Une véritable libération de la parole ?

Concernant le père d’Audrey Pulvar, il aura donc fallu de nombreuses années avant que l’horreur ne soit dénoncée. En effet, Marc Pulvar n’aura jamais été inquiété de son vivant. Décédé en 2008, l’homme politique originaire de la Martinique aurait néanmoins dû répondre devant la justice et faire face à ses accusatrices et victimes. Pourtant, tout le monde semble s’être tu, durant de longues années. Il semble donc important à Audrey Pulvar de libérer cette parole trop longtemps cachée. Une règle que s’impose à un grand nombre de victimes et leur entourage lorsque l’horreur est découverte.
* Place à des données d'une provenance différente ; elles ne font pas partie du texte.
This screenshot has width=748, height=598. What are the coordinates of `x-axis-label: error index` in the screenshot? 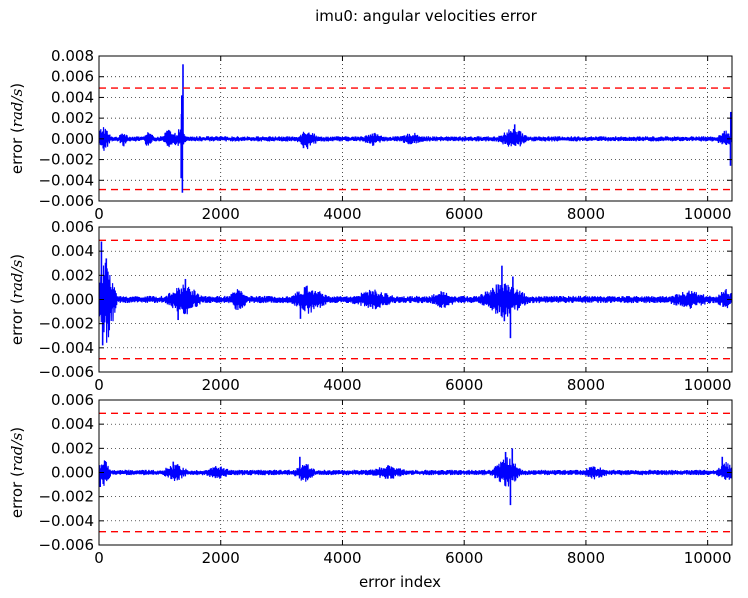 It's located at (400, 582).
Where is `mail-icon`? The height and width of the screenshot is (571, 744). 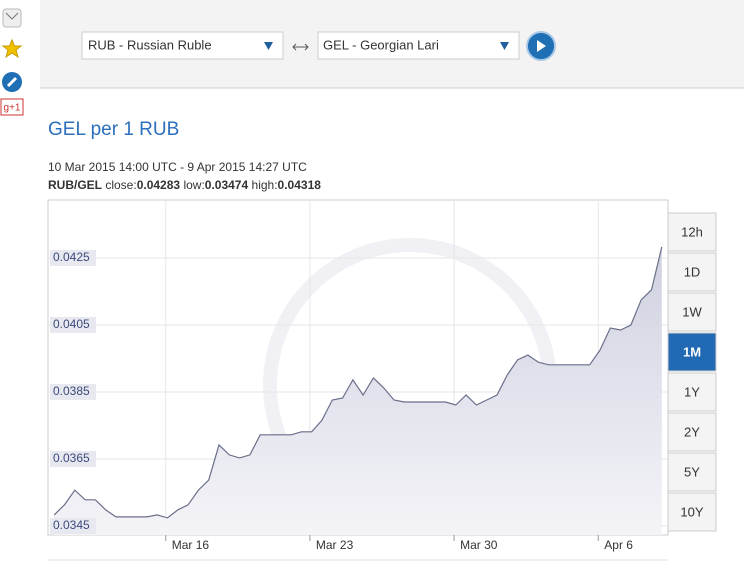 mail-icon is located at coordinates (12, 18).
Néanmoins, depuis quelques mois, la tendance semble timidement prête à s’inverser. De plus en plus de témoins ou de victimes, n’hésitent plus à crier haut et fort leur colère. Tout comme d’ailleurs, les cousines d’Audrey Pulvar qui ont finalement trouvé le courage de parler. D’ailleurs, l’ancienne journaliste affirmait il y a quelques semaines les soutenir pleinement dans leur démarche. ” Je souhaite qu’elles soient entendues et que leurs paroles soient respectées “. Mais Audrey Pulvar aura, elle aussi, fait preuve d’une véritable force mentale pour oser évoquer le sujet. Car reconnaître que son père est ” Un monstre “ doit probablement être une démarche beaucoup plus difficile qu’il n’y paraît. Vivre avec le jugement porté sur ses aïeux pour des faits pour lesquels elle n’est effectivement pas responsable est une lourde dette à porter. Un héritage dont Audrey Pulvar semble aujourd’hui prête à se débarrasser. Car les actes de ses hommes en dehors de toute réalité ne devraient pas avoir à éclabousser leurs familles qui ont été contraintes au silence par peur, par pressions ou même par culpabilité.